A New York City sewer wave recently swept the crypto industry, and it’s no secret that the flood began beneath 33 Liberty Street. But now the foul odor has spread well beyond the financial district, revealing mismanagement and incompetence which riddles the US government and traditional finance (TradFi) banks, at least where the economy is concerned.

Almost two months later, the purpose and outcome of the sewage splash are still under question. Did financial regulators really try to de-bank the US crypto industry? How successful was the stunt, and what were they trying to achieve?

What is now dubbed Operation Chokepoint 2.0 is certainly setting back the US crypto industry, but not more than (and more so because of) the erratic attempts at regulating the industry without having provided an educated and comprehensive regulatory framework.

This is the final installment of a three-part series examining the tale of three crypto-friendly banks, the convoluted events of the days which followed, the outcomes, and what this means for the regular person, and for the future of crypto.

Previously on….

Crypto-focused Silvergate Capital announced on Wednesday, March 8, that it would voluntarily cease operations and proceed with liquidation.

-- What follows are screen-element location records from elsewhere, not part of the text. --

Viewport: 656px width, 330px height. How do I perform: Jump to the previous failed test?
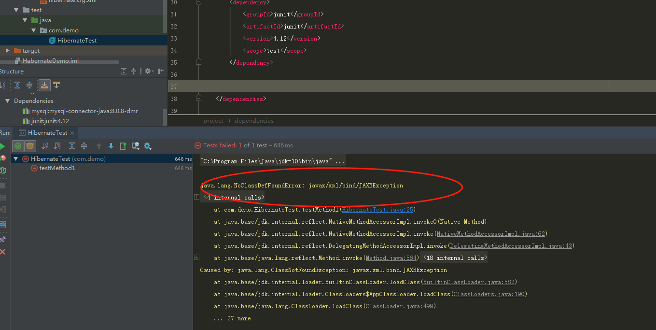[99, 145]
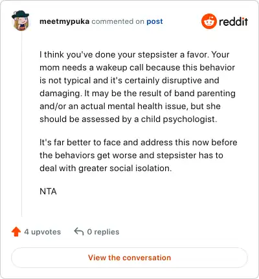Select the "0 replies" count label
259x279 pixels.
click(103, 232)
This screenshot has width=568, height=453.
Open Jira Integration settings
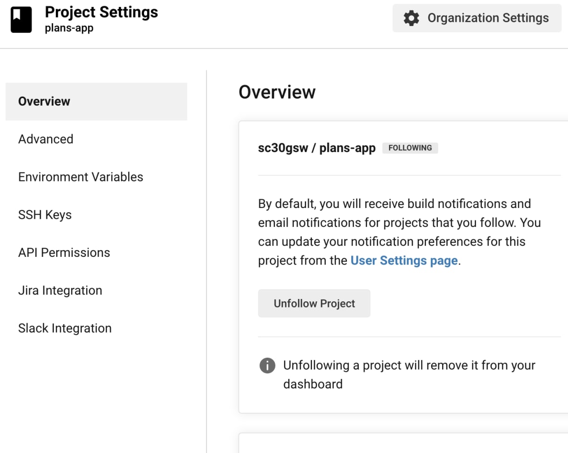60,290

The decision was attributed to a decrease in the value of their shares and the inability to recover from the collapse of FTX, one of Silvergate’s major clients.

Two days later, on March 10, regulators shut down Silicon Valley Bank (SVB), and the Federal Deposit Insurance Corporation (FDIC) assumed control over the bank and its proceedings. This action was prompted by a substantial influx of withdrawal requests amounting to $42 billion, which SVB was unable to fulfill due to a lack of necessary liquid funds.

Another two days later, on March 12, federal regulators shut down Signature Bank in New York. The decision was based on a “fear of continued contagion,” as explained in a joint statement issued by the US Treasury, Federal Reserve, and FDIC. The bank did not have any insolvency issues.

Amidst updates on the crackdown on crypto-banking, First Republic Bank and Credit Suisse also experienced their own failures. Meanwhile, despite the contradictory regulatory proposals in the US, Bitcoin continued to experience steady price growth.

Ironically, these events brought the public’s attention to the risks of fractional reserve banking, a system where only a fraction of bank deposits is required to be available for withdrawal. Why is this ironic? Because blockchain technology (Bitcoin) was created to avoid these risks.

While an unprecedented amount of money is being loaned to banks and the Securities and Exchange Commission (SEC) is busier than ever, the questions remain: do these events indicate an imminent financial crisis, and is it enough for the complacent crowd to stop sucking it up and turn to something less politically-reliant.

Even the government is divided on crypto. Liberal democrats reveal themselves to be majorly fiscally-conservative, while tradition-conserving republicans equate the right to own crypto to free speech. With various bills proposed from almost every state and governor, the procrastinated-on regulatory framework is sizzlingly overdue. At a time when the mismanaged TradFi industry is acting especially feverish, will irreparable trust in the established may make way for something of surprising stability and possibility?

Now what

In the gaping hole left by the closure of Silvergate, collapse of SVB, and the shutdown of Signature Bank by regulators, the soil is ripe for planting seeds or putting down a strong foundation.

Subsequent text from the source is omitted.